周回が進み、他のライダーが通って路面が荒れてきたラインを避け、最も消耗の少ないラインを走りました。そのラインは普通のライディングテクニックでは走ることが出来ないラインも多かったのです。
ポジショニングに関してはマウンテンバイクの場合、効率の良いペダリングと共にコントローラブルであることが理想ですが、この二つは相反する点も多いのです。
ほとんどのライダーがよりペダリング効率を重視していますが、彼は全てのシチュエイションをトータルに分析し、独自のポジションを作りだしました(★注4参照)。
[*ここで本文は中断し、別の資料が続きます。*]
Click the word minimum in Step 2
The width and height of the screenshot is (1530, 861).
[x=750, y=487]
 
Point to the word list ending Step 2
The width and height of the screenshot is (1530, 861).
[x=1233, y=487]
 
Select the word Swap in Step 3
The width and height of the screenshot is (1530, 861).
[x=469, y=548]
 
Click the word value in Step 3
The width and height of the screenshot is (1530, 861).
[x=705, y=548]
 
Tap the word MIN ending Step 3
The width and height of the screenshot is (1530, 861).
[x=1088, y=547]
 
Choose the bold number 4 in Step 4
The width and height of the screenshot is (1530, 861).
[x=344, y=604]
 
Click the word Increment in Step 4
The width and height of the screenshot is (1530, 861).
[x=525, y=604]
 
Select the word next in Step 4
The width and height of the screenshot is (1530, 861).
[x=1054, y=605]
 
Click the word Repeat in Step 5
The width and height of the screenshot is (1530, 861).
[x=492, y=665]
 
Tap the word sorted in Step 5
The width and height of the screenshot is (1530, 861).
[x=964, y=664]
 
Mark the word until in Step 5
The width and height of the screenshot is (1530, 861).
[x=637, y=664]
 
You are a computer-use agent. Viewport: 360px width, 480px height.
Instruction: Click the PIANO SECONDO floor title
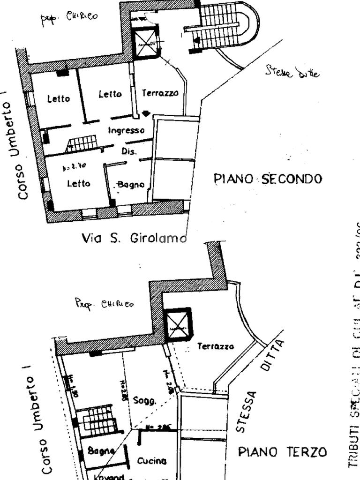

出来上がったフォームはお世辞にも奇麗なものではありませんでしたし、僕も含めてロードやピストの経験値が高いライダーは「フォームを変えたほうが速く走れるのに。」と思いました。後に安田選手も「それはよう言われましたわ。」と言っています。
ところが、彼に関してはその特異なフォームがベストフォームだったのです。
彼が乗り込んで乗り込んでトライ&エラーを繰り返して、とことん突き詰めたポジションとフォームは、最も彼にマッチしていたのです(★注5参照)。
下記、安田選手談
★注1
エンデューロは遠くのレースでも勝ったし、モトクロスには全日本にも出かけた。しかし跳びぬけたスピードは持っていなかったと思います。レース全般について言えることはオールラウンダーであったことと、どんくさいほうであったけれども、好きであるが上の経験と工夫が優れていたと思う。あと、勝つことに情熱を掛けること、つまり何に対しても一心に掛ける情熱が大事と思います。結果は正直だと他の人を見ても思います。
★注2
コーナーリングの限界を感じる感覚はかなりほかの人より勝っていると感じていました。理由は、子供のころ,飽きもせずに繰り返し自転車でコーナーを毎日攻め続けて磨かれたものとしか考えられない。基本的にはドンクサイ方であります。
★注3
コーナーの立ち上がりスピードの乗りの違いでは面白いほどアドバンテージがあり楽させてもらいました。これは世界レベルでも同じように体感できました。
★注4
ポジショニングに関してはすべてのシチュエイションをトータルで考えていました。
バイクコントロールがうっとうしくなるギリギリの線まではゆるい上りを中心にし、レース中の速さと気合、モチュベイションを両立させると言うか・・・。この微妙なバランスの拾い出し作業は2台のバイク(彼は同じ仕様のバイクを常に2台使っていた。詳しくは次回で。)なくしては不可能だったと確信しています。
そこがMTBの面白いところではないでしょうか。極端に言うとコースが変われば適応できる範囲内でポジションもバイクも代えるべきと思います。ロードとMTBのバイクが違うように。
★注5
そうなんです。慣れているということがどんなに大事なことか。